▸ What is required
Word for word, reproduce all entries below, leaving every picture out.

##############################

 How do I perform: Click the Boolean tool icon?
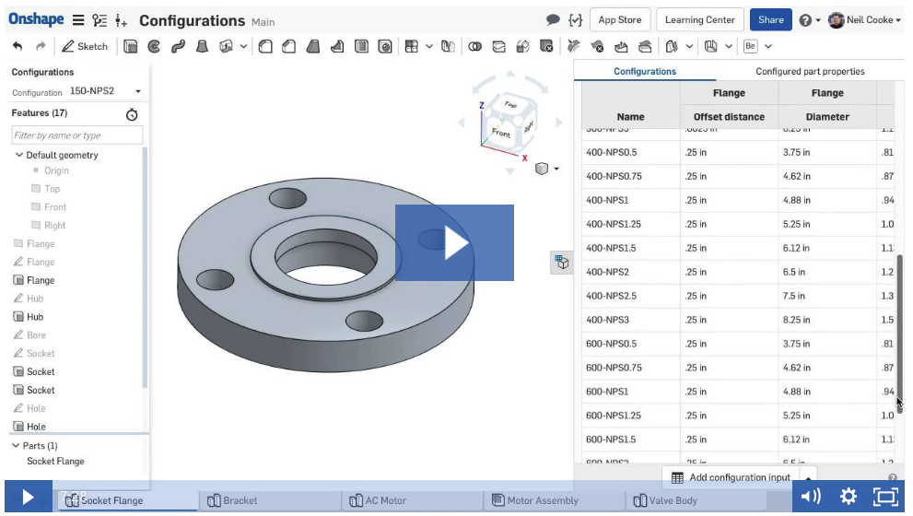475,46
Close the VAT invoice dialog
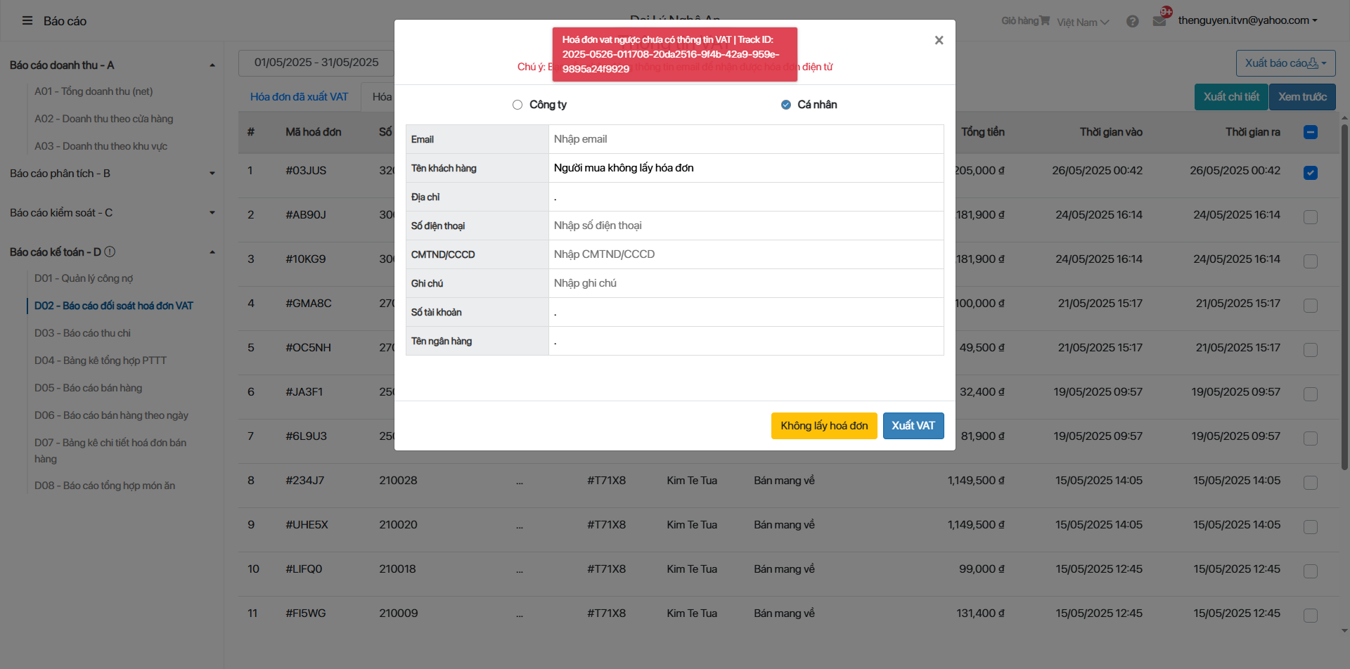Viewport: 1350px width, 669px height. tap(939, 41)
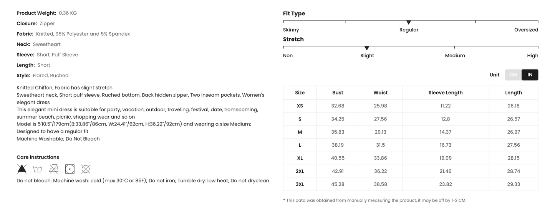Click the tumble dry low heat icon
The image size is (555, 215).
(x=70, y=169)
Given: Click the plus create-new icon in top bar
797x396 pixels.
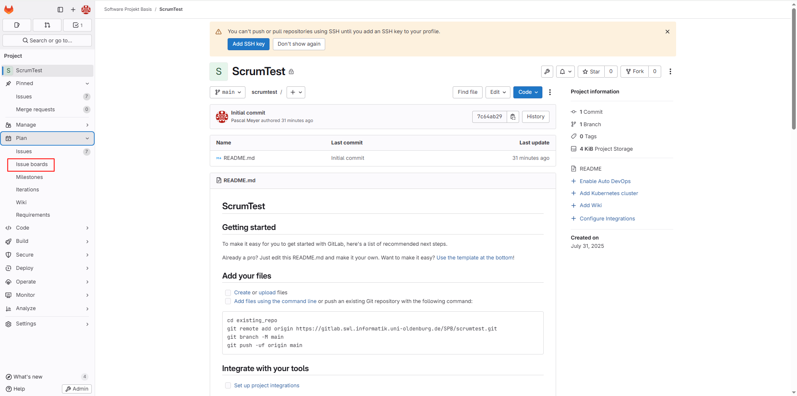Looking at the screenshot, I should (x=73, y=10).
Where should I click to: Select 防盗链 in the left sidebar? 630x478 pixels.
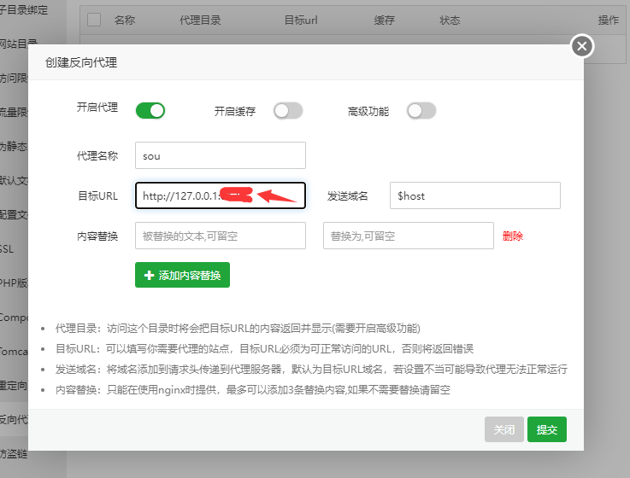coord(14,452)
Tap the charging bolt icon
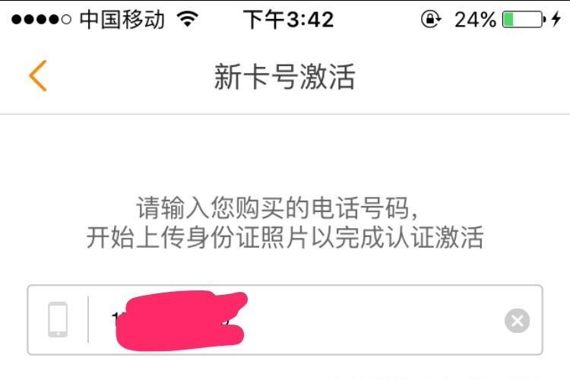 pos(556,19)
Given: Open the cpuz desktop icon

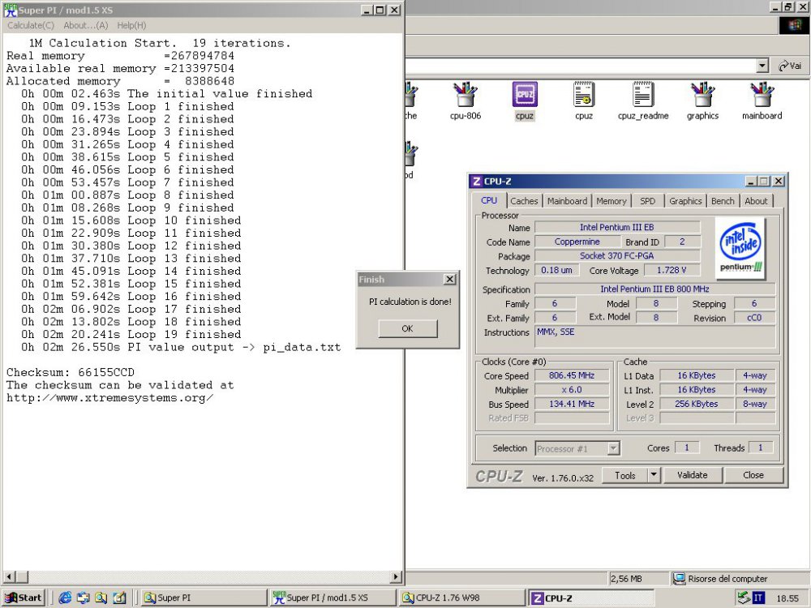Looking at the screenshot, I should click(524, 97).
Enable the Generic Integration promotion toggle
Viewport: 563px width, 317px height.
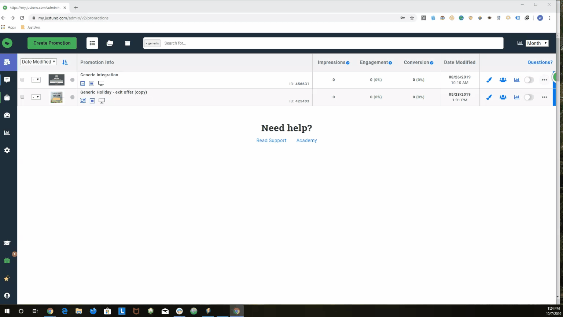tap(529, 80)
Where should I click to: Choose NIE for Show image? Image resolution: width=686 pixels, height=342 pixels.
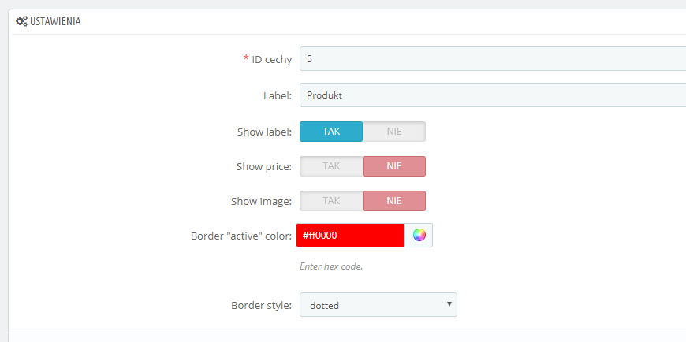tap(394, 201)
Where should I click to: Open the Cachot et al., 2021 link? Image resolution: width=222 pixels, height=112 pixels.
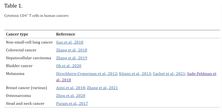[x=169, y=74]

##############################

▸ Written answer
 How do I perform: Click the Boolean tool icon?
475,46
Close the VAT invoice dialog
Viewport: 1350px width, 669px height. tap(939, 41)
Click the tumble dry low heat icon
The image size is (555, 215).
(x=70, y=169)
Given: Click the plus create-new icon in top bar
797x396 pixels.
Looking at the screenshot, I should (x=73, y=10).
Where should I click to: Select 防盗链 in the left sidebar? 630x478 pixels.
coord(14,452)
Tap the charging bolt icon
 pos(556,19)
Given: Open the cpuz desktop icon

Looking at the screenshot, I should click(524, 97).
Enable the Generic Integration promotion toggle
Viewport: 563px width, 317px height.
tap(529, 80)
Where should I click to: Choose NIE for Show image? Image resolution: width=686 pixels, height=342 pixels.
tap(394, 201)
Where should I click to: Open the Cachot et al., 2021 link? Image resolution: width=222 pixels, height=112 pixels.
[x=169, y=74]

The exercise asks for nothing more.